(begin)
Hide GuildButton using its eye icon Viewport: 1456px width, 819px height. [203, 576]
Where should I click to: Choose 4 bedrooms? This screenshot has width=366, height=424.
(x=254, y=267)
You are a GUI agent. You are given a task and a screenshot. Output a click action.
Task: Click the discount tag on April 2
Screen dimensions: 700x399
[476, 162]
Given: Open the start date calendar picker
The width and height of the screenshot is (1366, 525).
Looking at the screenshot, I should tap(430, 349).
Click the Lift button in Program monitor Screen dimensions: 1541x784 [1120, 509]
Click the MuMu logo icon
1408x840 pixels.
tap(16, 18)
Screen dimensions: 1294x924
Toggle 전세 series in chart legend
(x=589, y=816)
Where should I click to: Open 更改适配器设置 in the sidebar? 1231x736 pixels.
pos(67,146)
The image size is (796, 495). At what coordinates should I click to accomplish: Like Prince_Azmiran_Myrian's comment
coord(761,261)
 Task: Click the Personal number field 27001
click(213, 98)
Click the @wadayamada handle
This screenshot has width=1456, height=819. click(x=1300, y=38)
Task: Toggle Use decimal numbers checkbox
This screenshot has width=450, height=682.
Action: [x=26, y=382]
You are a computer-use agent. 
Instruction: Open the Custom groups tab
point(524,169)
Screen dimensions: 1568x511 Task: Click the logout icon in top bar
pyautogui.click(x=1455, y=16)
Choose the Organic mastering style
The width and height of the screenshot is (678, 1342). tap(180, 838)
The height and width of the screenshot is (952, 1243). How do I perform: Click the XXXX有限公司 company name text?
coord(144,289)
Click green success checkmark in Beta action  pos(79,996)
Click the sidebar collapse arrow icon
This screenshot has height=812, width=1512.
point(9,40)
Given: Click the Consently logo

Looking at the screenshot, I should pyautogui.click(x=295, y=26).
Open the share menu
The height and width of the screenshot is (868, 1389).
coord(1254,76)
(end)
* Task goal
Rewrite every item above, swapping in "Screen size" wherever "Screen dimensions" appears and leaving everything else as it is.

* Answer to the exercise
Hide GuildButton using its eye icon Viewport: 1456px width, 819px height. [203, 576]
Where should I click to: Choose 4 bedrooms? This screenshot has width=366, height=424.
(x=254, y=267)
You are a GUI agent. You are given a task and a screenshot. Output a click action.
Task: Click the discount tag on April 2
Screen size: 700x399
[476, 162]
Given: Open the start date calendar picker
The width and height of the screenshot is (1366, 525).
Looking at the screenshot, I should tap(430, 349).
Click the Lift button in Program monitor Screen size: 1541x784 [1120, 509]
Click the MuMu logo icon
1408x840 pixels.
tap(16, 18)
Screen size: 1294x924
Toggle 전세 series in chart legend
(x=589, y=816)
Where should I click to: Open 更改适配器设置 in the sidebar? 1231x736 pixels.
pos(67,146)
The image size is (796, 495). At what coordinates should I click to accomplish: Like Prince_Azmiran_Myrian's comment
coord(761,261)
 Task: Click the Personal number field 27001
click(213, 98)
Click the @wadayamada handle
This screenshot has width=1456, height=819. click(x=1300, y=38)
Task: Toggle Use decimal numbers checkbox
This screenshot has width=450, height=682.
Action: [x=26, y=382]
You are a computer-use agent. 
Instruction: Open the Custom groups tab
point(524,169)
Screen size: 1568x511 Task: Click the logout icon in top bar
pyautogui.click(x=1455, y=16)
Choose the Organic mastering style
The width and height of the screenshot is (678, 1342). tap(180, 838)
The height and width of the screenshot is (952, 1243). How do I perform: Click the XXXX有限公司 company name text?
coord(144,289)
Click green success checkmark in Beta action  pos(79,996)
Click the sidebar collapse arrow icon
This screenshot has height=812, width=1512.
point(9,40)
Given: Click the Consently logo

Looking at the screenshot, I should pyautogui.click(x=295, y=26).
Open the share menu
The height and width of the screenshot is (868, 1389).
coord(1254,76)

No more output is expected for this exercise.